- _Task to complete_
Your answer should contain every line of the records, transcribed word for word.

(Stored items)
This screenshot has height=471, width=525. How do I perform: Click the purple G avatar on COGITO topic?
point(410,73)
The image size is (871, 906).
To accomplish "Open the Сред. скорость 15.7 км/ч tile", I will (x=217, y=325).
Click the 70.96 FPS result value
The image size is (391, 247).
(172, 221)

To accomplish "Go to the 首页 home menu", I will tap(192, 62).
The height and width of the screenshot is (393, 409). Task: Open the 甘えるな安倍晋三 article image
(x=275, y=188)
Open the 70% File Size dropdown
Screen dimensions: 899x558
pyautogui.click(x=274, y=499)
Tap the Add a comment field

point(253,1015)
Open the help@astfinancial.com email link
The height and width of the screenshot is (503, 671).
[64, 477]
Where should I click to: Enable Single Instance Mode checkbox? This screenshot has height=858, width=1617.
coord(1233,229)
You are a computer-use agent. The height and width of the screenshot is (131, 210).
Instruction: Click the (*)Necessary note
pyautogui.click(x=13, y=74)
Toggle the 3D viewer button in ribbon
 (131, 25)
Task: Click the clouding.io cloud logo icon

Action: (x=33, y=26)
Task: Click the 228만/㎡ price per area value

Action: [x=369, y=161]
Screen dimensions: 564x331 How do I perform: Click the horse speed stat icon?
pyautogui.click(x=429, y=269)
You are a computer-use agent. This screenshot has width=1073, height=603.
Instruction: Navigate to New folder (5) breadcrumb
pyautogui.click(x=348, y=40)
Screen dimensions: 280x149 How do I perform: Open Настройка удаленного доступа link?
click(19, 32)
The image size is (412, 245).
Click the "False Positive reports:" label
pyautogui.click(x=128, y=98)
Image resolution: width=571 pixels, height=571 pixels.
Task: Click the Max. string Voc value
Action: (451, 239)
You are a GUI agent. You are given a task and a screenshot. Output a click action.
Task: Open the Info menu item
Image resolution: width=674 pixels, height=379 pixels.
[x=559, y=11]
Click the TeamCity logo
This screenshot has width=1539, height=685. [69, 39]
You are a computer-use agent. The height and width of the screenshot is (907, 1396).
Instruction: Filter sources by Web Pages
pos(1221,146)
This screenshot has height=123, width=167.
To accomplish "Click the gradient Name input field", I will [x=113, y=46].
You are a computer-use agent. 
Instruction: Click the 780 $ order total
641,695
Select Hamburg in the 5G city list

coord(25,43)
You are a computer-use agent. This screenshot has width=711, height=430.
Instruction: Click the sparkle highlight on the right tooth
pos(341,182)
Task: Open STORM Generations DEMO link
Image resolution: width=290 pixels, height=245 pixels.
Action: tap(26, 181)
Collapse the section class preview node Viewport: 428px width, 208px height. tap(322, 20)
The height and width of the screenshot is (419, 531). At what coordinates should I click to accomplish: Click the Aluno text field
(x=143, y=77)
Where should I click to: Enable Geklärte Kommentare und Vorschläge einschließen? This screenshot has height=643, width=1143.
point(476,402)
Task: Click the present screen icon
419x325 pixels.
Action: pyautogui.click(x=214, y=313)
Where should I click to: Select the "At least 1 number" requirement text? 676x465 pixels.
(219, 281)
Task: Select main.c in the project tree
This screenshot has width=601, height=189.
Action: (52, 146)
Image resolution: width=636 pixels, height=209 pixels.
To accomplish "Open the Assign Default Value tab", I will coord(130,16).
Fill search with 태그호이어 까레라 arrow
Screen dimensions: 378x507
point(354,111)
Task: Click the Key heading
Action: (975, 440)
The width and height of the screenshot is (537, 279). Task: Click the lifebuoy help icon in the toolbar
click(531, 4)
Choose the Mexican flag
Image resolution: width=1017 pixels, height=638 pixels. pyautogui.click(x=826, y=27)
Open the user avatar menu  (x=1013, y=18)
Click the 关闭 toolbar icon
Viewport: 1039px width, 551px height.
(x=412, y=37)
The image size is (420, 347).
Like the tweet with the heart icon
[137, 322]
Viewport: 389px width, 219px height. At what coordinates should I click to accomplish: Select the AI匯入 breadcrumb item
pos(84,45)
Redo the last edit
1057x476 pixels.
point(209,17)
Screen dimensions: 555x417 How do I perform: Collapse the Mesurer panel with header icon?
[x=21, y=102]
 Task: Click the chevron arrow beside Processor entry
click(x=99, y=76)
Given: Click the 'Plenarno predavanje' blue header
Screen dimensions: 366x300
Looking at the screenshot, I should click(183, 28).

- _Answer section_
This screenshot has height=471, width=525. How do I perform: Click the purple G avatar on COGITO topic?
point(410,73)
The image size is (871, 906).
To accomplish "Open the Сред. скорость 15.7 км/ч tile", I will (x=217, y=325).
Click the 70.96 FPS result value
The image size is (391, 247).
(172, 221)

To accomplish "Go to the 首页 home menu", I will tap(192, 62).
The height and width of the screenshot is (393, 409). Task: Open the 甘えるな安倍晋三 article image
(x=275, y=188)
Open the 70% File Size dropdown
Screen dimensions: 899x558
pyautogui.click(x=274, y=499)
Tap the Add a comment field

point(253,1015)
Open the help@astfinancial.com email link
The height and width of the screenshot is (503, 671).
[64, 477]
Where should I click to: Enable Single Instance Mode checkbox? This screenshot has height=858, width=1617.
coord(1233,229)
You are a computer-use agent. The height and width of the screenshot is (131, 210).
Instruction: Click the (*)Necessary note
pyautogui.click(x=13, y=74)
Toggle the 3D viewer button in ribbon
 (131, 25)
Task: Click the clouding.io cloud logo icon

Action: (x=33, y=26)
Task: Click the 228만/㎡ price per area value

Action: [x=369, y=161]
Screen dimensions: 564x331 How do I perform: Click the horse speed stat icon?
pyautogui.click(x=429, y=269)
You are a computer-use agent. This screenshot has width=1073, height=603.
Instruction: Navigate to New folder (5) breadcrumb
pyautogui.click(x=348, y=40)
Screen dimensions: 280x149 How do I perform: Open Настройка удаленного доступа link?
click(19, 32)
The image size is (412, 245).
Click the "False Positive reports:" label
pyautogui.click(x=128, y=98)
Image resolution: width=571 pixels, height=571 pixels.
Task: Click the Max. string Voc value
Action: (451, 239)
You are a GUI agent. You are given a task and a screenshot. Output a click action.
Task: Open the Info menu item
Image resolution: width=674 pixels, height=379 pixels.
[x=559, y=11]
Click the TeamCity logo
This screenshot has width=1539, height=685. [69, 39]
You are a computer-use agent. The height and width of the screenshot is (907, 1396).
Instruction: Filter sources by Web Pages
pos(1221,146)
This screenshot has height=123, width=167.
To accomplish "Click the gradient Name input field", I will [x=113, y=46].
You are a computer-use agent. 
Instruction: Click the 780 $ order total
641,695
Select Hamburg in the 5G city list

coord(25,43)
You are a computer-use agent. This screenshot has width=711, height=430.
Instruction: Click the sparkle highlight on the right tooth
pos(341,182)
Task: Open STORM Generations DEMO link
Image resolution: width=290 pixels, height=245 pixels.
Action: tap(26, 181)
Collapse the section class preview node Viewport: 428px width, 208px height. tap(322, 20)
The height and width of the screenshot is (419, 531). At what coordinates should I click to accomplish: Click the Aluno text field
(x=143, y=77)
Where should I click to: Enable Geklärte Kommentare und Vorschläge einschließen? This screenshot has height=643, width=1143.
point(476,402)
Task: Click the present screen icon
419x325 pixels.
Action: pyautogui.click(x=214, y=313)
Where should I click to: Select the "At least 1 number" requirement text? 676x465 pixels.
(219, 281)
Task: Select main.c in the project tree
This screenshot has width=601, height=189.
Action: (52, 146)
Image resolution: width=636 pixels, height=209 pixels.
To accomplish "Open the Assign Default Value tab", I will coord(130,16).
Fill search with 태그호이어 까레라 arrow
Screen dimensions: 378x507
point(354,111)
Task: Click the Key heading
Action: (975, 440)
The width and height of the screenshot is (537, 279). Task: Click the lifebuoy help icon in the toolbar
click(531, 4)
Choose the Mexican flag
Image resolution: width=1017 pixels, height=638 pixels. pyautogui.click(x=826, y=27)
Open the user avatar menu  (x=1013, y=18)
Click the 关闭 toolbar icon
Viewport: 1039px width, 551px height.
(x=412, y=37)
The image size is (420, 347).
Like the tweet with the heart icon
[137, 322]
Viewport: 389px width, 219px height. At what coordinates should I click to accomplish: Select the AI匯入 breadcrumb item
pos(84,45)
Redo the last edit
1057x476 pixels.
point(209,17)
Screen dimensions: 555x417 How do I perform: Collapse the Mesurer panel with header icon?
[x=21, y=102]
 Task: Click the chevron arrow beside Processor entry
click(x=99, y=76)
Given: Click the 'Plenarno predavanje' blue header
Screen dimensions: 366x300
Looking at the screenshot, I should click(183, 28).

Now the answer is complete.